Excerpted data –
──────

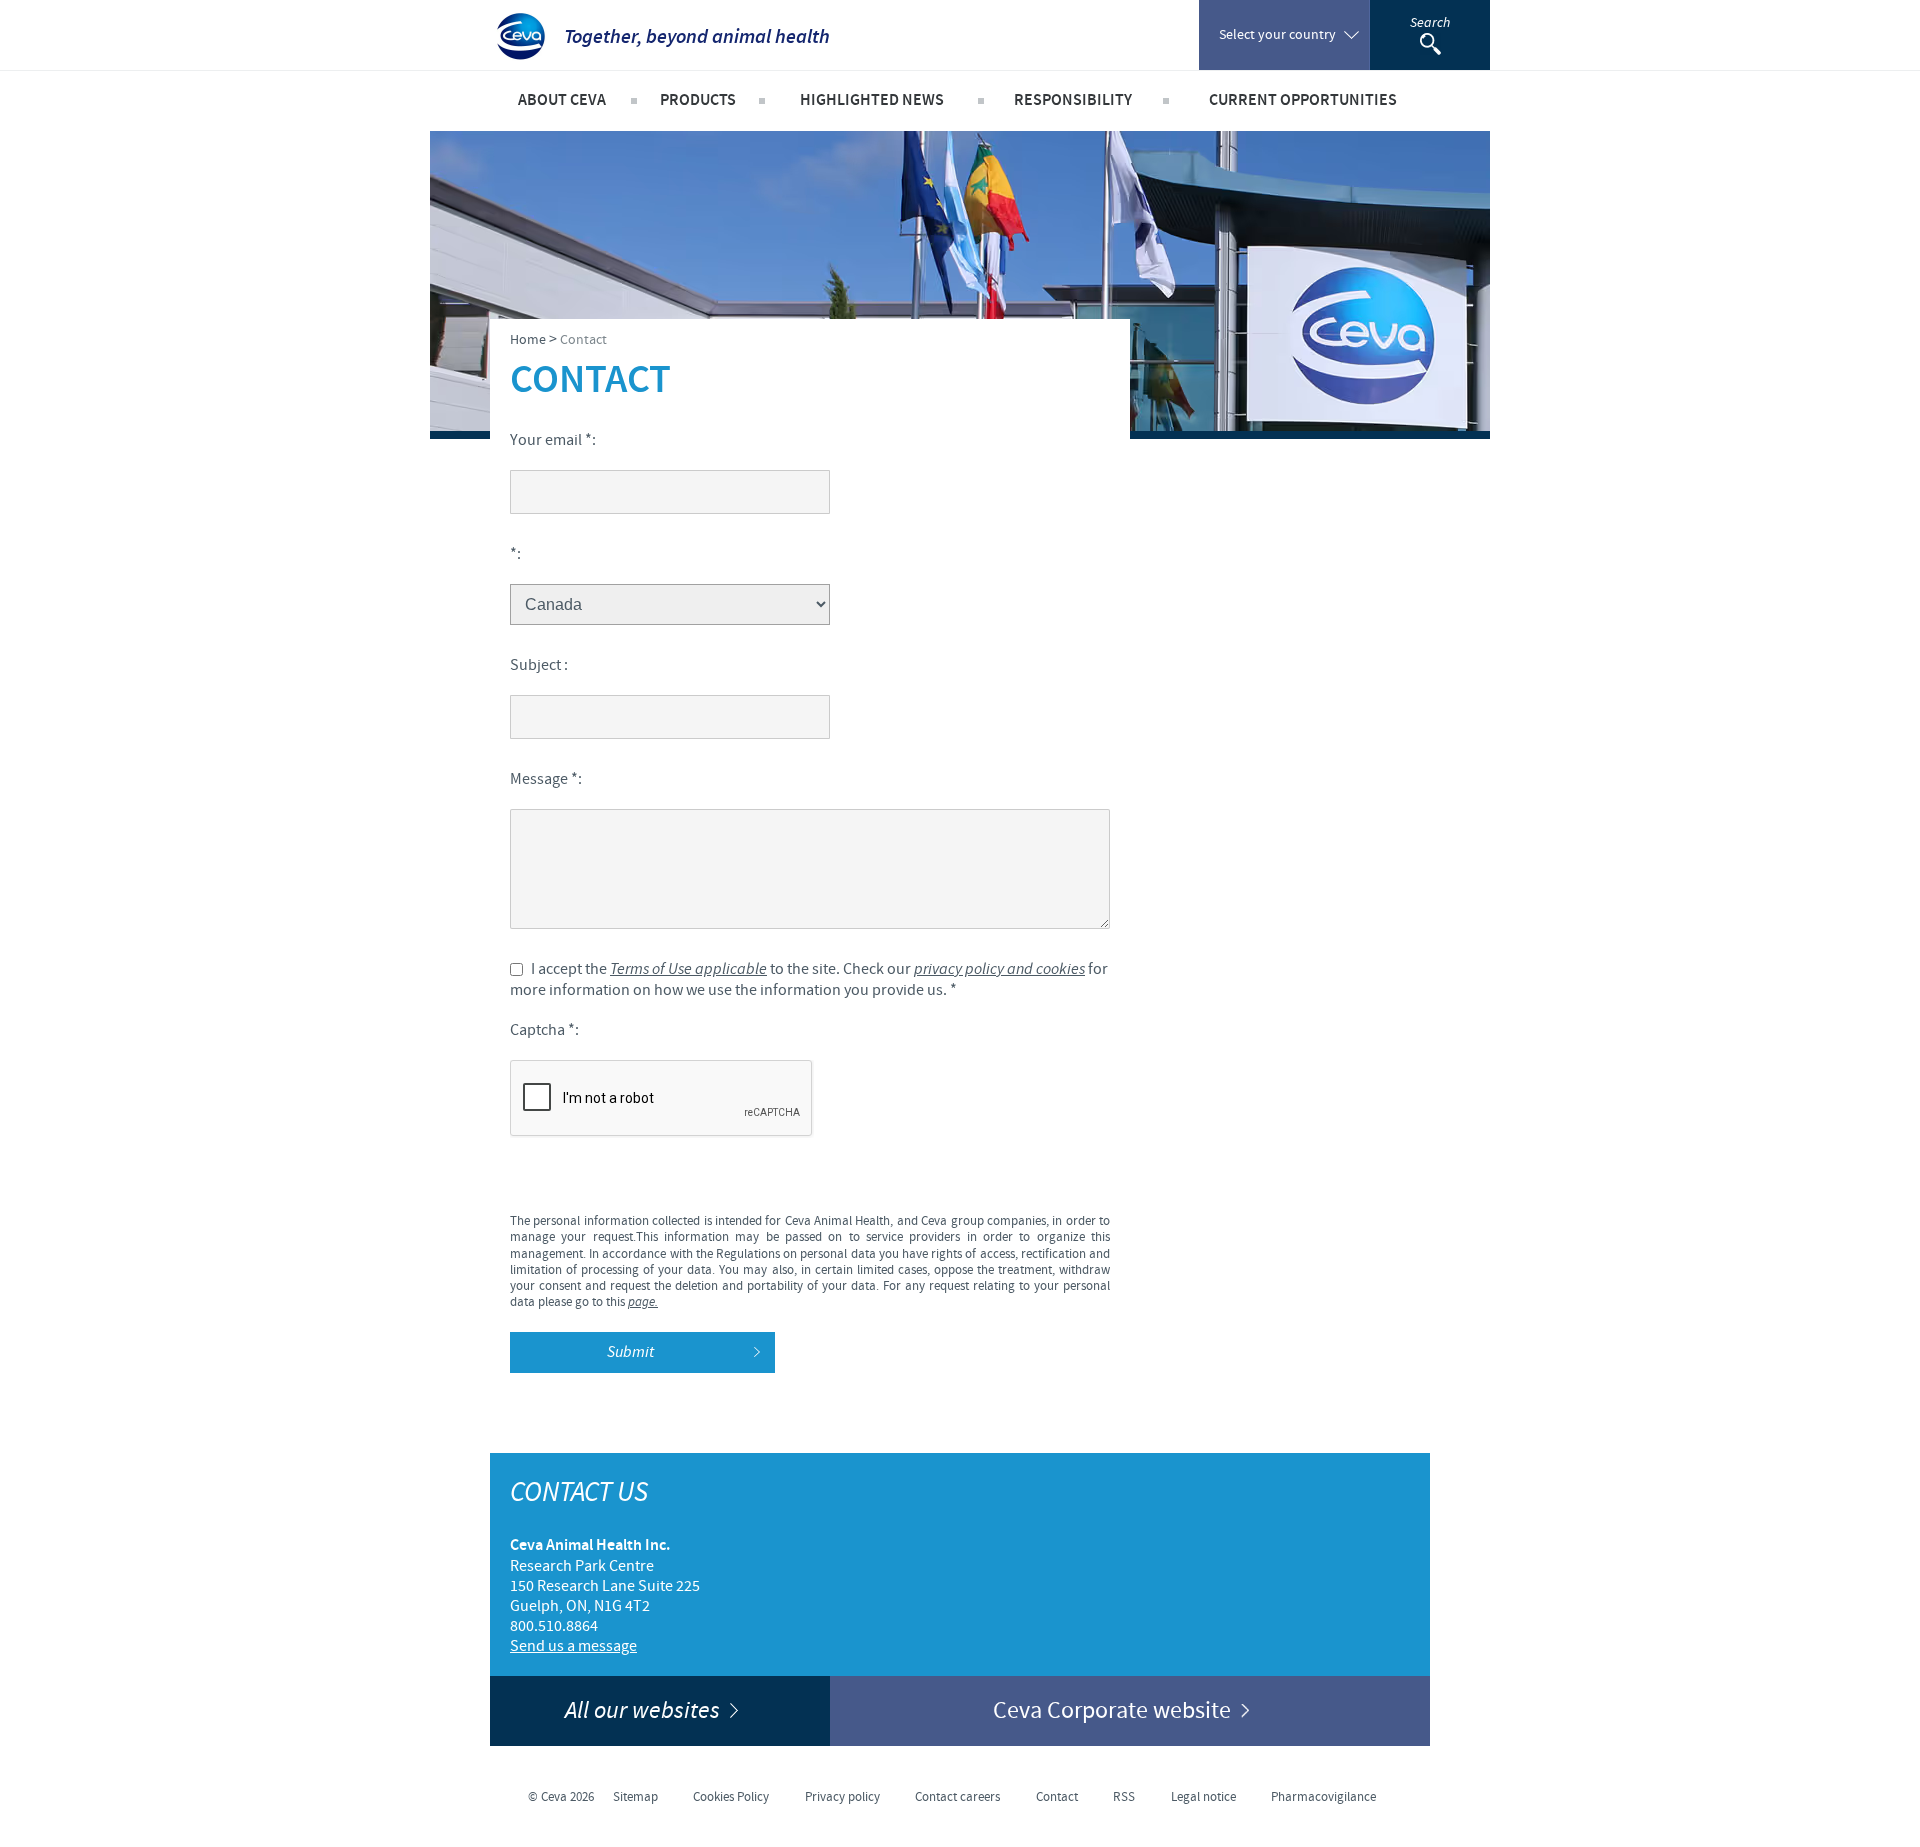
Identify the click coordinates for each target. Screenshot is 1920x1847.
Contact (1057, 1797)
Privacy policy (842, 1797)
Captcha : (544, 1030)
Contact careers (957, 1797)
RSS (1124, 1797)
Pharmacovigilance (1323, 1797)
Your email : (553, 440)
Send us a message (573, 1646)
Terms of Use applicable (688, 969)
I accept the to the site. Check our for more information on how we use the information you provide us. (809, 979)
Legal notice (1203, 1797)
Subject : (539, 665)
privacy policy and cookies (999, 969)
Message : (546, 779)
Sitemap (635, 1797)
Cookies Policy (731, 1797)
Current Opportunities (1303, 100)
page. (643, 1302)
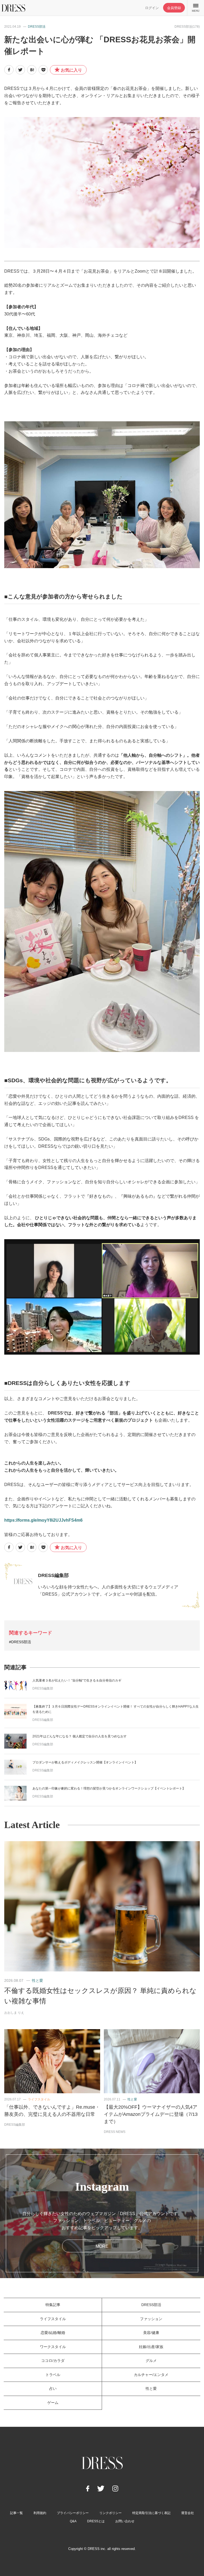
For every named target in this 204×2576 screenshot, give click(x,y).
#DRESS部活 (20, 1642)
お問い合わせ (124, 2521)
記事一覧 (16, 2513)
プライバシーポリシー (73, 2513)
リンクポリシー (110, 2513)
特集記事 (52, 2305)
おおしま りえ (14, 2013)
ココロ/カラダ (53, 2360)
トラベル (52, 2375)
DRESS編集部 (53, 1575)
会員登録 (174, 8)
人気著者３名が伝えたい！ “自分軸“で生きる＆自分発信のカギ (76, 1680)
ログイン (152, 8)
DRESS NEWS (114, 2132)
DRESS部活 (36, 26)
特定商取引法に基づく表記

──────

Task instructions – Every entry should be repeated verbatim, with the pictures left out.

Result of the exercise –
Identify the click coordinates for each target. Screenshot is 1920x1847.
Contact (1057, 1797)
Privacy policy (842, 1797)
Captcha : (544, 1030)
Contact careers (957, 1797)
RSS (1124, 1797)
Pharmacovigilance (1323, 1797)
Your email : (553, 440)
Send us a message (573, 1646)
Terms of Use applicable (688, 969)
I accept the to the site. Check our for more information on how we use the information you provide us. (809, 979)
Legal notice (1203, 1797)
Subject : (539, 665)
privacy policy and cookies (999, 969)
Message : (546, 779)
Sitemap (635, 1797)
Cookies Policy (731, 1797)
Current Opportunities (1303, 100)
page. (643, 1302)
For every named target in this 204×2576 screenshot, give click(x,y).
#DRESS部活 (20, 1642)
お問い合わせ (124, 2521)
記事一覧 (16, 2513)
プライバシーポリシー (73, 2513)
リンクポリシー (110, 2513)
特集記事 (52, 2305)
おおしま りえ (14, 2013)
ココロ/カラダ (53, 2360)
トラベル (52, 2375)
DRESS編集部 (53, 1575)
会員登録 (174, 8)
人気著者３名が伝えたい！ “自分軸“で生きる＆自分発信のカギ (76, 1680)
ログイン (152, 8)
DRESS NEWS (114, 2132)
DRESS部活 (36, 26)
特定商取引法に基づく表記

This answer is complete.